→ WORK INSTRUCTION
Reproduce word for word the full text on additive manufacturing for auxetic structures.

Development of additive manufacturing for auxetic structures
Additive manufacturing holds the potential to help fabricate and develop auxetic structures with improved properties and multifunctional capabilities. As opposed to conventional processes such as braiding, molding, sintering, and spinning [33–40], AM offers substantial flexibility and versatility for the production of these composites. The adoption of AM has offered a sustainable trade-off between the cost and efficiency of the resultant structures. Hence, this section aims to provide a brief overview of the development on the AM front for the realization of auxetic materials and structures.
The growth of AM in fabricating auxetic structures has been incremental. AM techniques have been used to fabricate both 2D and 3D auxetic structures. In this front, octahedral cellular structures have been prepared using AM techniques through an experiment-assisted design route [41]. The electron beam machining (EBM) process has been used to fabricate Ti6Al4V structures with varying unit cell sizes. The same was extended for polymer composite materials through fused deposition modeling (FDM) [42]. This process was later simplified through the adoption of robotic systems for the direct ink writing of auxetic structures [43]. These developments have aided in much better automation prospects with higher efficiency and reduced stair-case effects. Moreover, the absence of an assembly system and relaxed movement allows for a simpler setup and faster production. These processes have also been used in the production of auxetic metamaterial systems. Wei et al. [44] successfully characterized bi-material metamaterials that could be used to program a wide range of coefficients of thermal expansion (CTEs). Their study effectively achieved programmable CTEs within the range of −369.01 10−6/°C to +694.00 10−6/°C. In a novel attempt, Peng et al. [45] devised a new class of light-weight, 3D metamaterials that could be used to simultaneously and continuously program the CTE and Poisson’s ratio. The structures follow a later bi-material configuration with re-entrant geometry features. The modifications in the geometrical parameters can aid in the mutual control of the CTE and Poisson’s ratio for both negative and positive values. Such an approach enables efficient shape morphing in structures and devices that are subjected to combined thermal and mechanical fields. Similar observations were made by Wei et al. [46] to obtain lightweight, cellular metastructures with tunable CTEs and NPRs. Furthermore, such planar metamaterials are curled to obtain cylindrical metastructures with multifunctional capabilities [47]. For such structures, the deformation characteristics are dependent on the number of circumferential cells in the cylinder. As indicated before, the CTE and Poisson’s ratio of these structures are controlled by modulating the geometrical parameters of the structure. However, past a specific number of circumferential cells, the CTE and Poisson’s ratio of these structures are almost equal to those of planar metastructures.

(Collected data)
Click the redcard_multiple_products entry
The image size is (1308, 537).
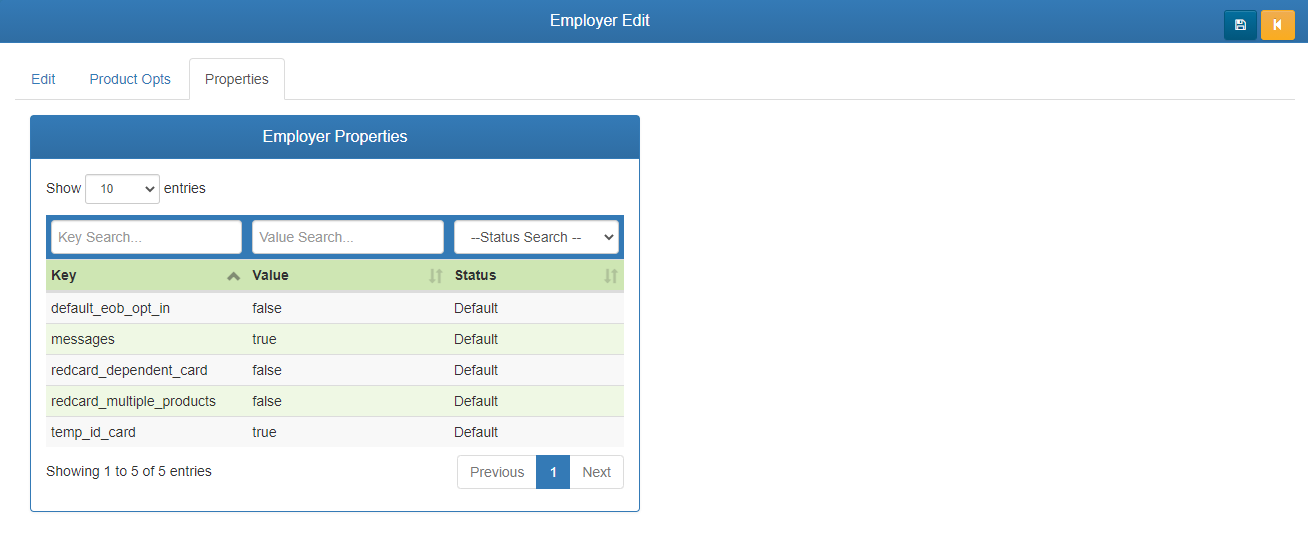click(133, 401)
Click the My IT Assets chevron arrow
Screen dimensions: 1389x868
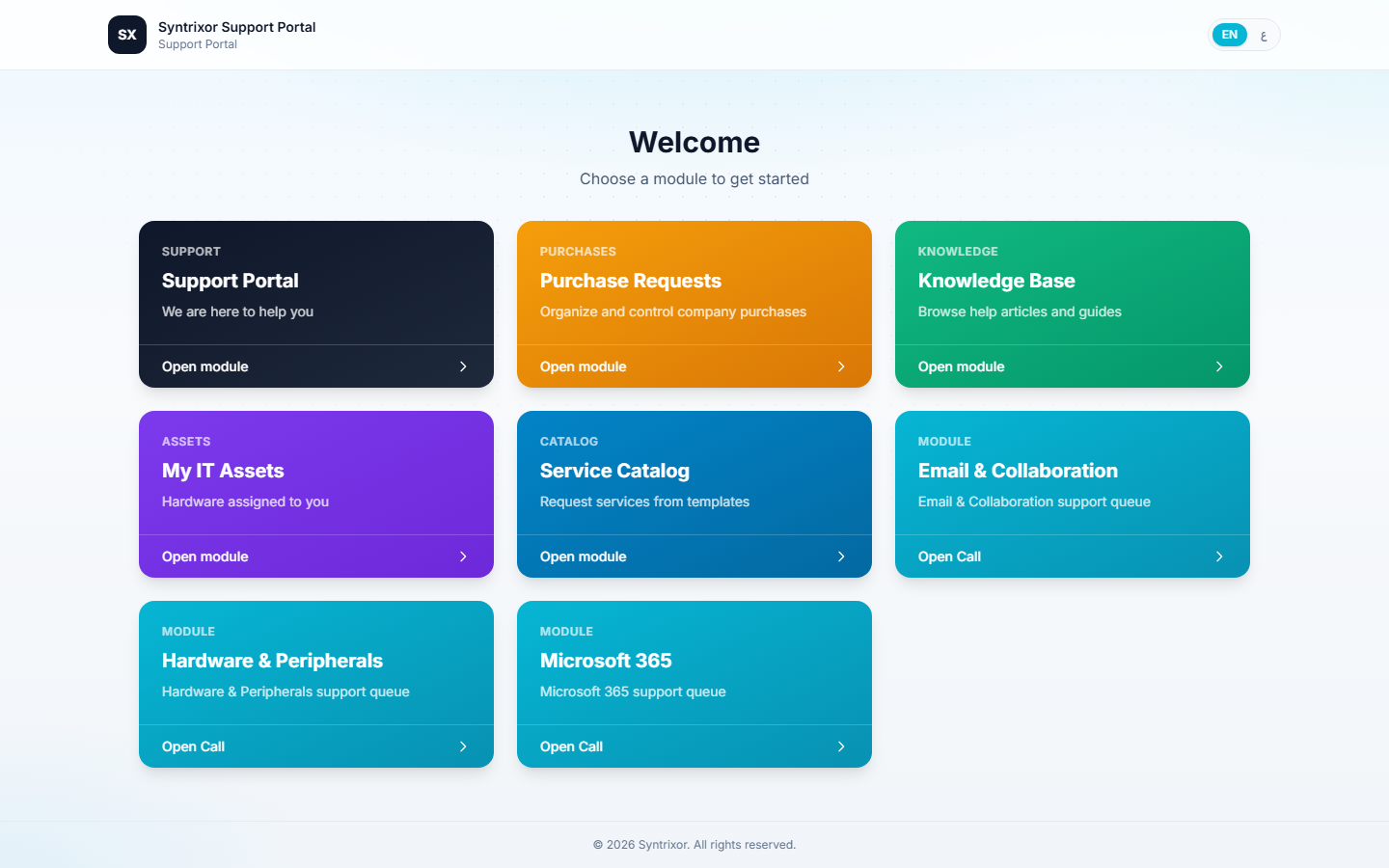pyautogui.click(x=463, y=556)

→ RESPONSE
Development of additive manufacturing for auxetic structures
Additive manufacturing holds the potential to help fabricate and develop auxetic structures with improved properties and multifunctional capabilities. As opposed to conventional processes such as braiding, molding, sintering, and spinning [33–40], AM offers substantial flexibility and versatility for the production of these composites. The adoption of AM has offered a sustainable trade-off between the cost and efficiency of the resultant structures. Hence, this section aims to provide a brief overview of the development on the AM front for the realization of auxetic materials and structures.
The growth of AM in fabricating auxetic structures has been incremental. AM techniques have been used to fabricate both 2D and 3D auxetic structures. In this front, octahedral cellular structures have been prepared using AM techniques through an experiment-assisted design route [41]. The electron beam machining (EBM) process has been used to fabricate Ti6Al4V structures with varying unit cell sizes. The same was extended for polymer composite materials through fused deposition modeling (FDM) [42]. This process was later simplified through the adoption of robotic systems for the direct ink writing of auxetic structures [43]. These developments have aided in much better automation prospects with higher efficiency and reduced stair-case effects. Moreover, the absence of an assembly system and relaxed movement allows for a simpler setup and faster production. These processes have also been used in the production of auxetic metamaterial systems. Wei et al. [44] successfully characterized bi-material metamaterials that could be used to program a wide range of coefficients of thermal expansion (CTEs). Their study effectively achieved programmable CTEs within the range of −369.01 10−6/°C to +694.00 10−6/°C. In a novel attempt, Peng et al. [45] devised a new class of light-weight, 3D metamaterials that could be used to simultaneously and continuously program the CTE and Poisson’s ratio. The structures follow a later bi-material configuration with re-entrant geometry features. The modifications in the geometrical parameters can aid in the mutual control of the CTE and Poisson’s ratio for both negative and positive values. Such an approach enables efficient shape morphing in structures and devices that are subjected to combined thermal and mechanical fields. Similar observations were made by Wei et al. [46] to obtain lightweight, cellular metastructures with tunable CTEs and NPRs. Furthermore, such planar metamaterials are curled to obtain cylindrical metastructures with multifunctional capabilities [47]. For such structures, the deformation characteristics are dependent on the number of circumferential cells in the cylinder. As indicated before, the CTE and Poisson’s ratio of these structures are controlled by modulating the geometrical parameters of the structure. However, past a specific number of circumferential cells, the CTE and Poisson’s ratio of these structures are almost equal to those of planar metastructures.